Reviewer 1: Hahnbeom Park Reviewer 2: Konda Mani Saravanan

Round 1

Reviewer 1 Report

Liessmann and coworkers report RosettaGPCRPocketSize, a homology modeling tool dedicated to drug discovery purposes. The manuscript is generally well-written and easy to read. The work reported in the manuscript seems relevant, and although the resulting predictions are on average not better than the AlphaFold models, it still has the potential as an alternative tool to AlphaFold for pocket ensemble generation. However, the manuscript has a critical issue that makes me hard to recommend it in its current form.

 

The major issue I would like to point out is how the authors presented their protein model accuracy for ligand docking/screening (section 2.5 & Fig 5). The authors judged "successful docking poses" based on calculated binding energy, but what is the basis? Is there any study showing -6 REU can be a generally applicable criterion for binder/non-binder classification? Is there any reason why the authors did not report direct evidence of docking success by ligand RMSD? If the purpose was to show its screening power instead of structural analysis, then the authors should have at least included virtual screening results (not just binder energy values) by adding ROC or enrichment factor analysis. 

Minor point: Several references have typos or missing information -- ref 43, 90, 91. Please fill in.

Author Response

The major issue I would like to point out is how the authors presented their protein model accuracy for ligand docking/screening (section 2.5 & Fig 5). The authors judged "successful docking poses" based on calculated binding energy, but what is the basis? Is there any study showing -6 REU can be a generally applicable criterion for binder/non-binder classification? Is there any reason why the authors did not report direct evidence of docking success by ligand RMSD? If the purpose was to show its screening power instead of structural analysis, then the authors should have at least included virtual screening results (not just binder energy values) by adding ROC or enrichment factor analysis. 

We agree with the reviewer that ligand RMSD and enrichment factor are preferred metrics for evaluating the predictive power of a virtual screening method. Overall, however, the goal of this section of the results was to showcase that the improved pocket geometry of our Rosetta models leads to docking poses with more productive protein-ligand interactions ligands with larger size between 400 and 800 Da. This is indicated by more negative docking scores compared to the docking results obtained with the default RosettaGPCR models. Evaluation by ligand RMSD was, however, not possible because there were no X-ray structures of ligands from this MW category for the set of GPCRs studied.
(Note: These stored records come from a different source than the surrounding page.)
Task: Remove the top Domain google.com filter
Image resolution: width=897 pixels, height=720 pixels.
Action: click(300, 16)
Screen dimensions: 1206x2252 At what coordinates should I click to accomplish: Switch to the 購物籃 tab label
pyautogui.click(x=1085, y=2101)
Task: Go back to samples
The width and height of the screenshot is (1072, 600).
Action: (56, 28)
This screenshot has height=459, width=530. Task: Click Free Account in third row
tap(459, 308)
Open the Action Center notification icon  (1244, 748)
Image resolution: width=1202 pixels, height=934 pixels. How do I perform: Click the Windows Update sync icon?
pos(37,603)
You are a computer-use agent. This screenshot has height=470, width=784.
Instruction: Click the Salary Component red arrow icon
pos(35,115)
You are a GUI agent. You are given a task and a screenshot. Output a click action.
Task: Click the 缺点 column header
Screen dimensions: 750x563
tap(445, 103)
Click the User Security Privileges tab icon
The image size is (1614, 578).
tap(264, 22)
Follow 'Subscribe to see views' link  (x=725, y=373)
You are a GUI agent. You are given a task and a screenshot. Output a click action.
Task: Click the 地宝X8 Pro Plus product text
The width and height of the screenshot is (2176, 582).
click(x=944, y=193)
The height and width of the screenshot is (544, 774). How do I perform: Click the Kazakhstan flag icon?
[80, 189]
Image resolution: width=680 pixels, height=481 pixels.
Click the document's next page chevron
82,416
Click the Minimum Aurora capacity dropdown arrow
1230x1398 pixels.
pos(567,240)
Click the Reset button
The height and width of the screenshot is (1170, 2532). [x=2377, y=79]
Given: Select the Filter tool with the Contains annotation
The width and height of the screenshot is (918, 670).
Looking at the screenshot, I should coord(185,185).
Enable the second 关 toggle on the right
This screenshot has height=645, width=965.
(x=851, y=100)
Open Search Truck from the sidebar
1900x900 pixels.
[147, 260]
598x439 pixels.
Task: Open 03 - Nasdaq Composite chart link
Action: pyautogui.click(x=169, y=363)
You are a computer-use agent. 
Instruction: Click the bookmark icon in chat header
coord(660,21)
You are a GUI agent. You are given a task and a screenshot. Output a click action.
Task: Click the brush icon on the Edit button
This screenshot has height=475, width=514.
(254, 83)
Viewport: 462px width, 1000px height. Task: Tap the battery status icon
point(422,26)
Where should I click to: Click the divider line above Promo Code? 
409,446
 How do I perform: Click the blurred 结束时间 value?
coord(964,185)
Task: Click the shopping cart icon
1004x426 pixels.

Furthermore, we agree that enrichment factor or ROC would show the predictive screening power of ligand docking performed on RosettaGPCRPocketSize models. However, it is known that Rosetta ligand docking, as well as other docking algorithms, are not accurate in distinguishing actives from non-actives despite being accurate in predicting a near-native binding pose for actives. The classification for binders and non-binders is, as far as we know, a general difficulty and is not completely achieved by any docking methods. Thus, we did not attempt to tackle this additional challenge in the current study. With the so-called success metric, we aimed to compare the extent of productive binding pocket geometries for ligand docking, low energy docking poses, and the avoidance of steric clashes due to collapsed binding pockets. Therefore, we chose a negative binding score to label good poses and defined them as “successful” docking poses, meaning a productive docking result. The score cutoff of -6 REU was chosen because this value is an indicator that the ligand fits well in the binding pocket and is free of steric clashes.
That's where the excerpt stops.